At the end of the last ice age, around 13,000 years ago, retreating glaciers created an inland corridor connecting Siberia to the Americas. People from northeast Asia crossed the Bering Strait land bridge and entered a new world. [...] But, according to the University of Kansas anthropological geneticist Jennifer Raff, that’s not quite how it happened.

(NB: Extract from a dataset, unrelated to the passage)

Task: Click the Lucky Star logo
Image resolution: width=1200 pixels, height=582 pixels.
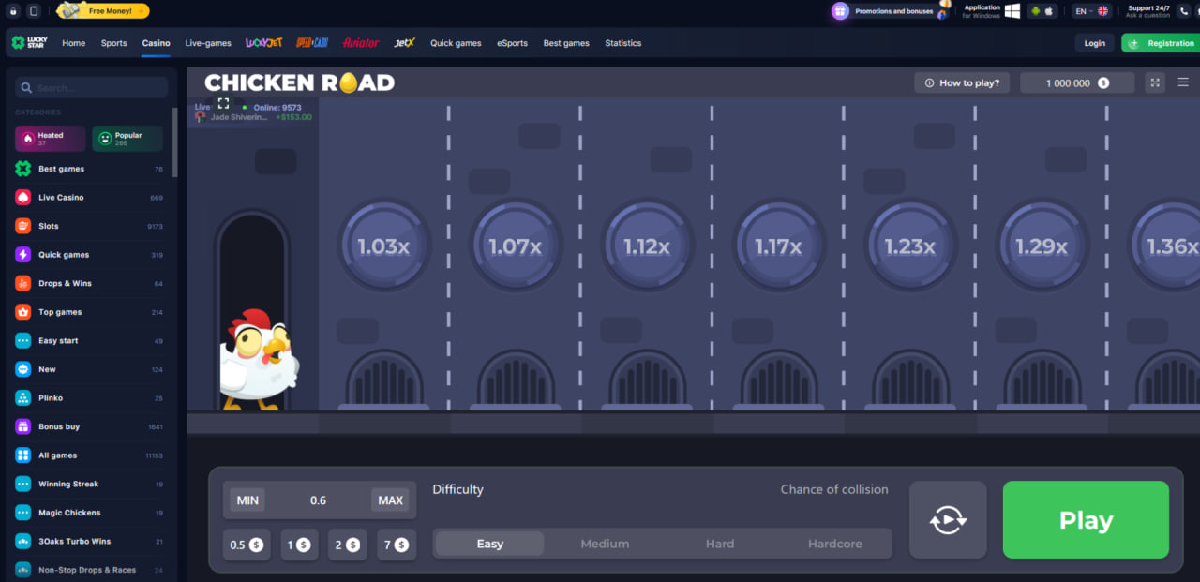Action: (31, 43)
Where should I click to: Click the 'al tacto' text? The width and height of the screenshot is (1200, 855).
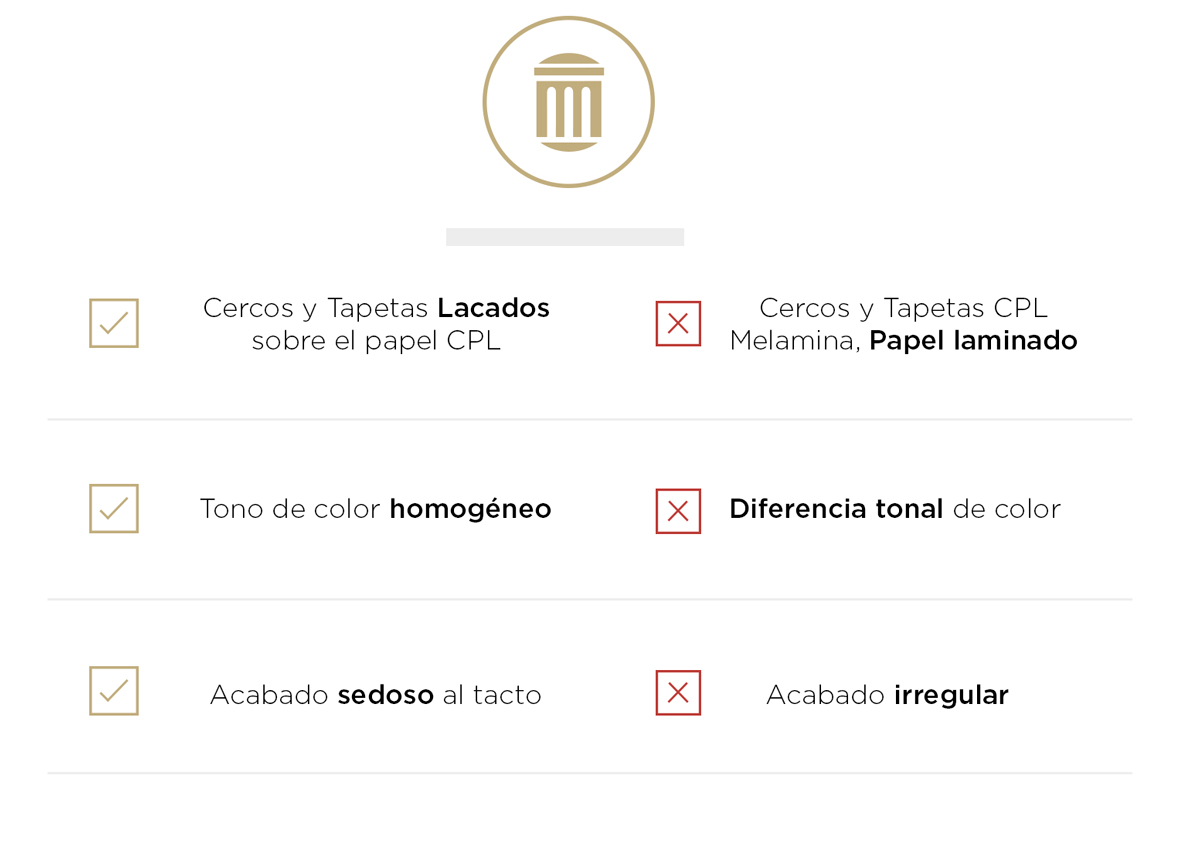tap(492, 695)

In her new book, “Origin: A Genetic History of the Americas,” Raff beautifully integrates new data from different sciences (archaeology, genetics, linguistics) and different ways of knowing, including Indigenous oral traditions, in a masterly retelling of the story of how, and when, people reached the Americas. While admittedly not an archaeologist herself, Raff skillfully reveals how well-dated archaeological sites, including recently announced 22,000-year-old human footprints from White Sands, N.M., are at odds with the Clovis first hypothesis. She builds a persuasive case with both archaeological and genetic evidence that the path to the Americas was coastal (the Kelp Highway hypothesis) rather than inland, and that Beringia was not a bridge but a homeland — twice the size of Texas — inhabited for millenniums by the ancestors of the First Peoples of the Americas.

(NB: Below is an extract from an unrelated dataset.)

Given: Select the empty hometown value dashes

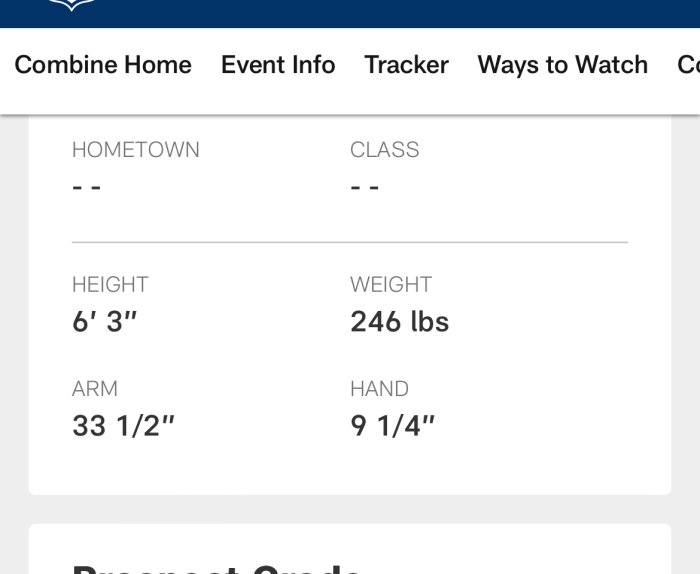Looking at the screenshot, I should (x=87, y=187).
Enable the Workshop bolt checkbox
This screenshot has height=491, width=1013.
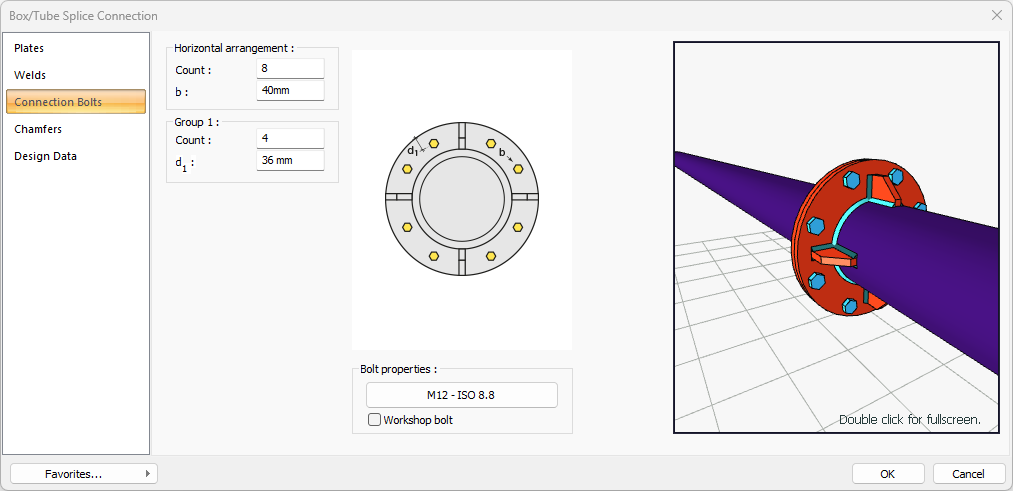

About 17,000 years ago, on the western coast of present-day Alaska, the ice sheets began to melt, and the First Peoples expanded southward. This expansion left very clear imprints in the genomes of their descendants. Mitochondrial DNA lineages show us that after the LGM, people were suddenly and rapidly spreading out. Their populations were growing enormously—about 60-fold between about 16,000 and 13,000 years ago.
This population explosion is exactly what we expect to see in the genetic record when people move into new territories, where resources are far less limited, there is no competition from other people, and the game animals have no natural fear of humans, having never seen them before.